Stored data entries

○ ○ ○

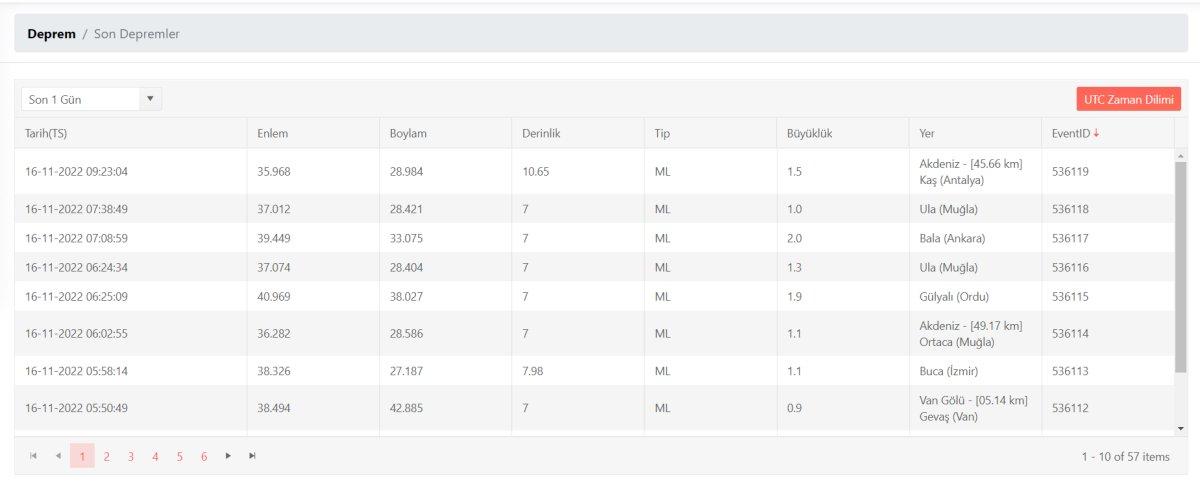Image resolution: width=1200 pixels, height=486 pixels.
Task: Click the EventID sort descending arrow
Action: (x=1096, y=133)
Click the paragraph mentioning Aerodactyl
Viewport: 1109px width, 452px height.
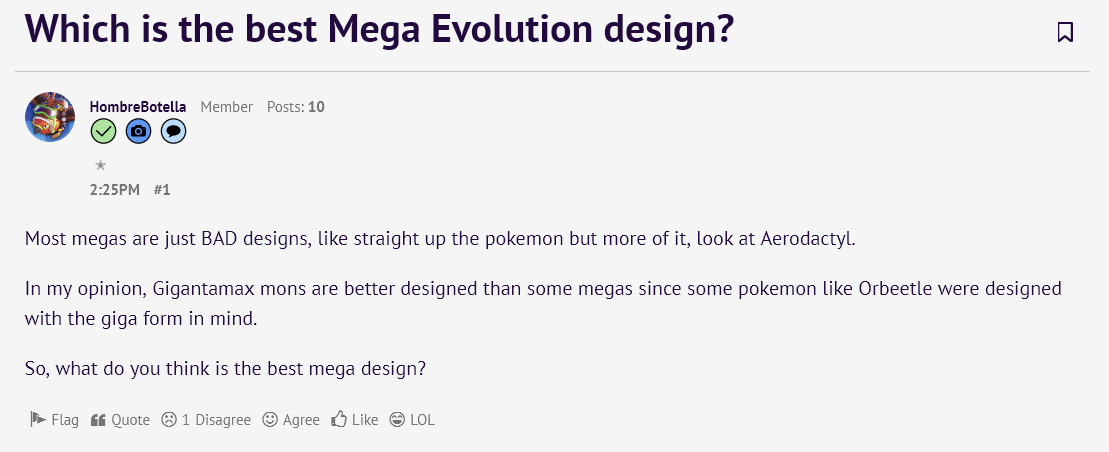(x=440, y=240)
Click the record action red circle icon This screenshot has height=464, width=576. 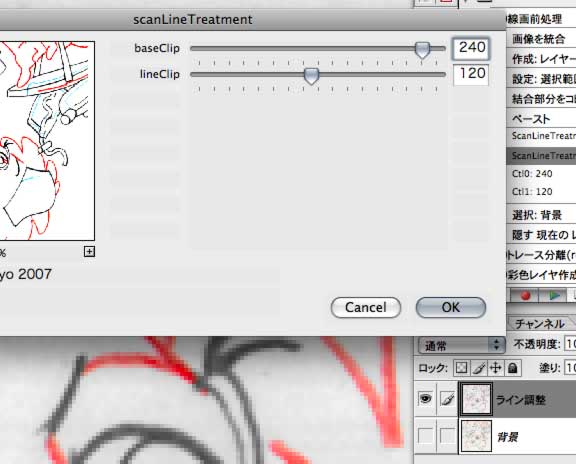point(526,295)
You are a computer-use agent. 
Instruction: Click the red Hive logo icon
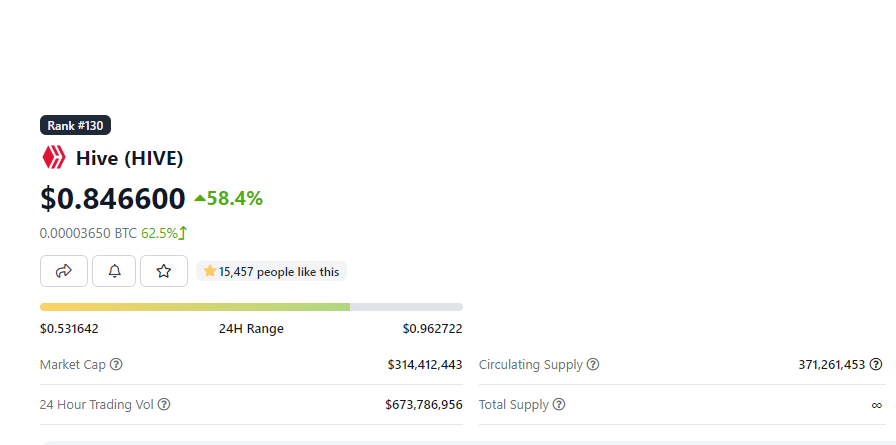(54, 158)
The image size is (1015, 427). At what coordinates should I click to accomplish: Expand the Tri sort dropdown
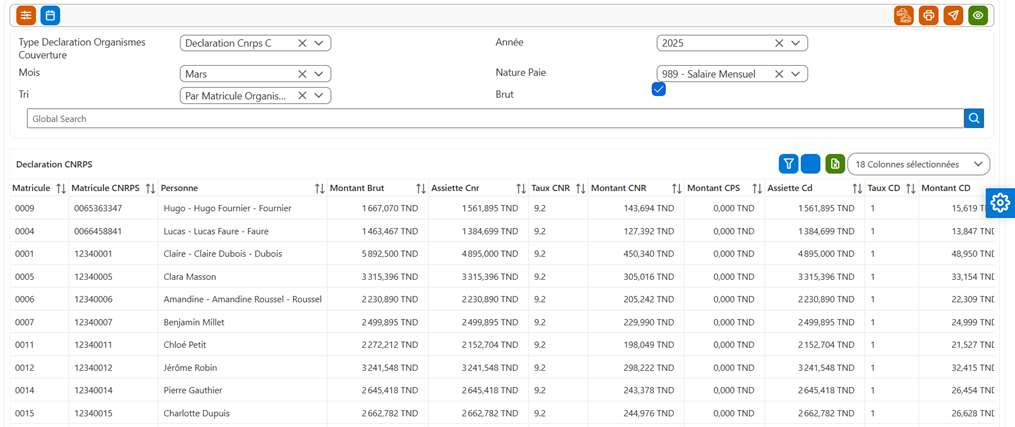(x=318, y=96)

○ ○ ○

▶ Aim of the exercise: Write the lines out again exactly, beginning at the one containing "The image size" and ending with the last line of the entries, but without any pictures.

▶ Written solution:
The image size is (1015, 427). At what coordinates should I click to accomplish: Expand the Tri sort dropdown
(x=318, y=96)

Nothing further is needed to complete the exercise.